§ **STATED PROBLEM**: Output the part of the rows that opens with the line containing "At what coordinates" and closes with the last line of the rows, both ends included, as a JSON list of strings with one string per line and blank lines left out. Leave the pictures out of the answer.

§ **MATERIAL PROVIDED**:
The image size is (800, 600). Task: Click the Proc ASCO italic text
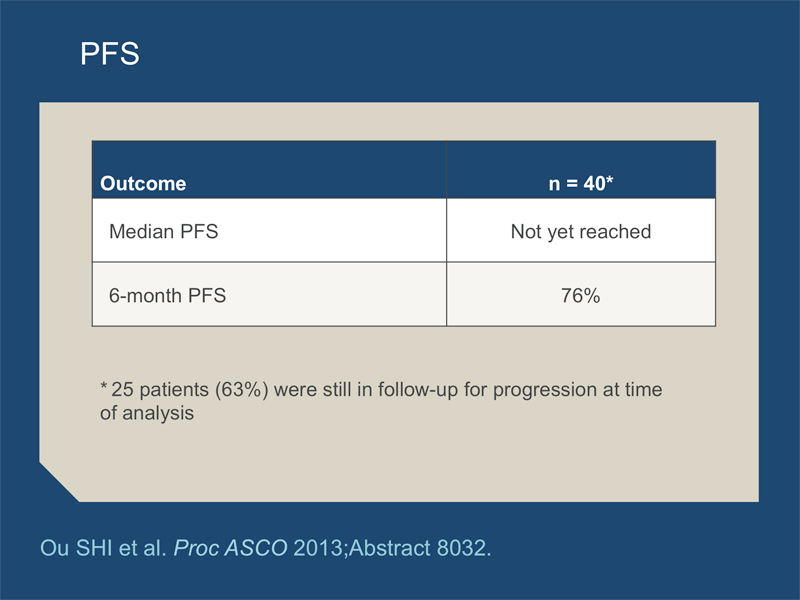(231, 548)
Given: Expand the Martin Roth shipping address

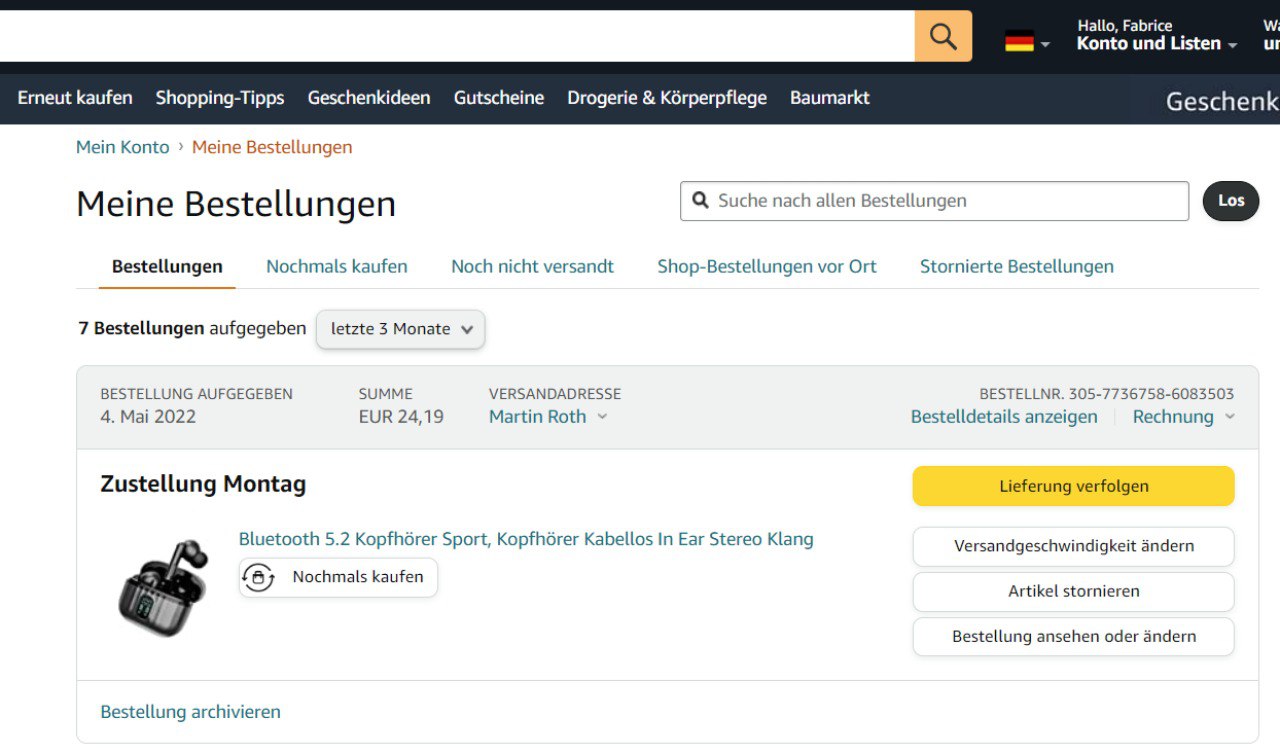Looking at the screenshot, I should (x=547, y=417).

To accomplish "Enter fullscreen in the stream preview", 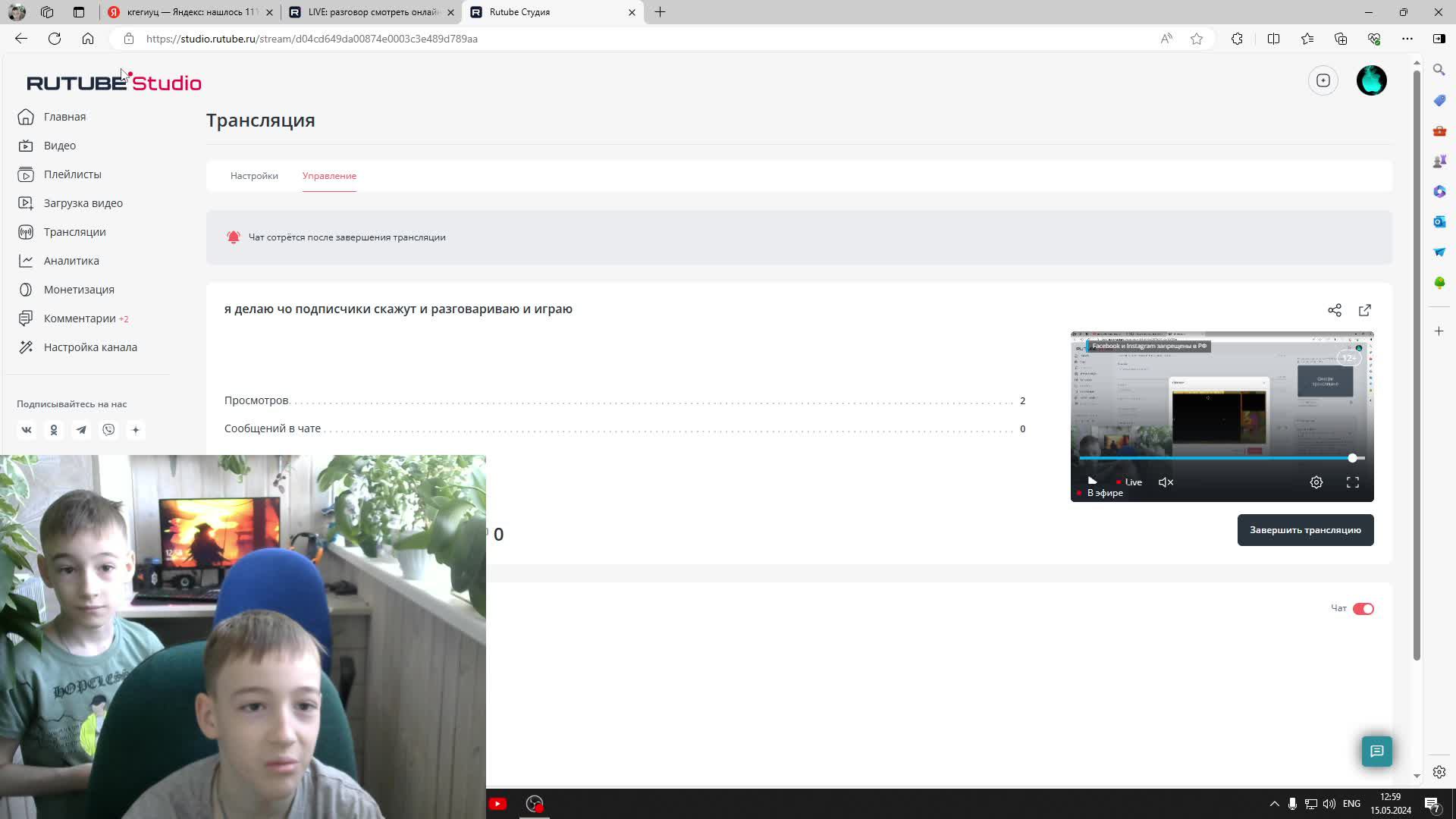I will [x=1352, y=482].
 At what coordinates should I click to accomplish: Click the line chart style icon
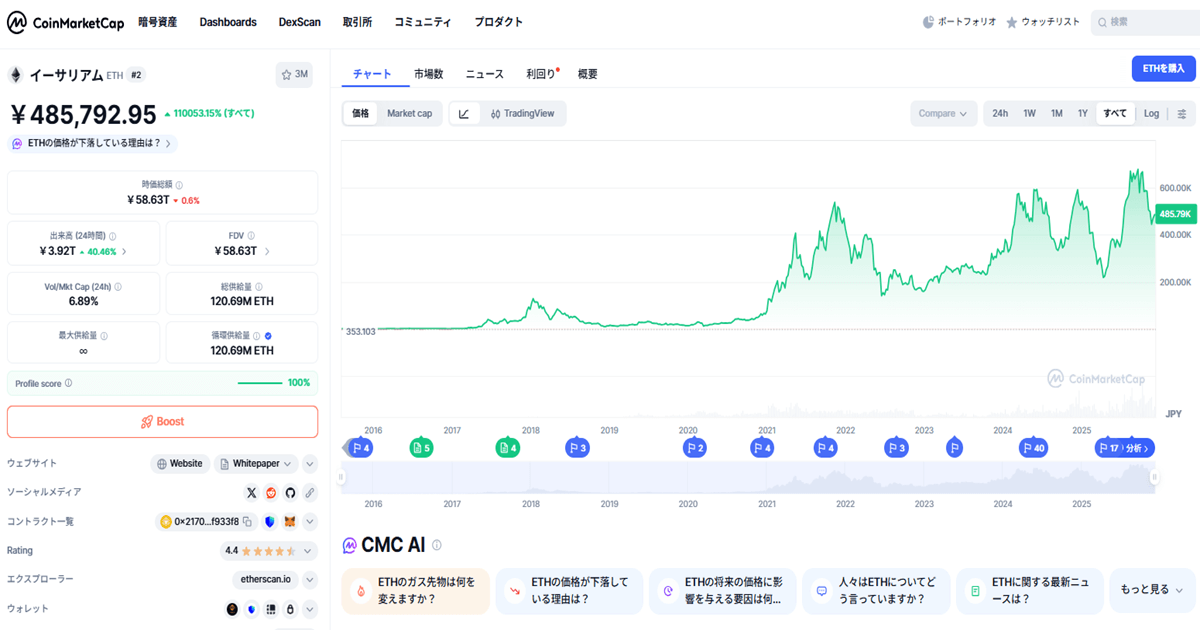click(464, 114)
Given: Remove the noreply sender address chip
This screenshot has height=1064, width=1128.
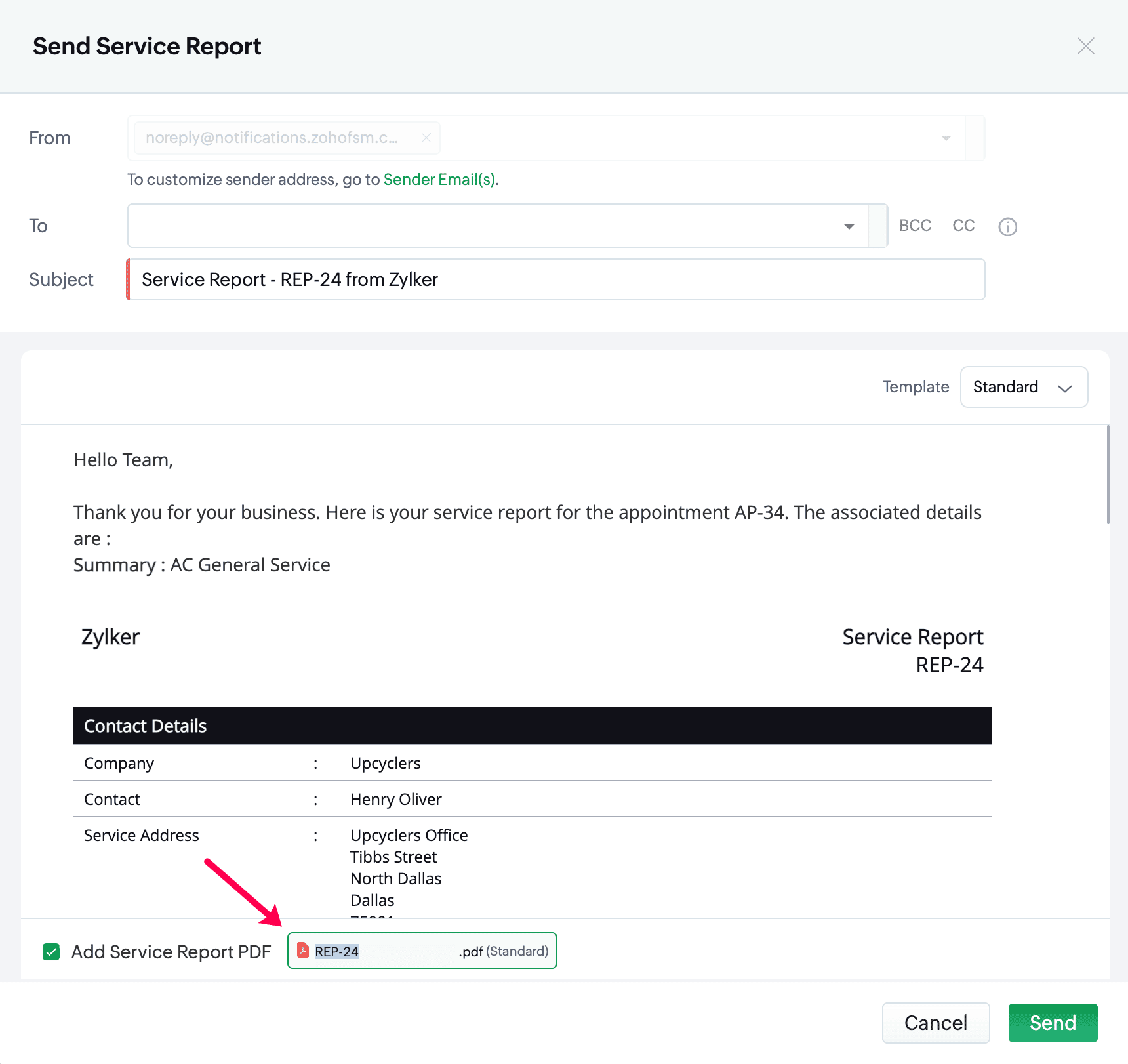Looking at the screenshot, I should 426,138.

§ **EXERCISE RESULT**:
[
  " At what coordinates should I click to accomplish: Click the line chart style icon",
  "click(464, 114)",
  "Given: Remove the noreply sender address chip",
  "This screenshot has height=1064, width=1128.",
  "Looking at the screenshot, I should 426,138."
]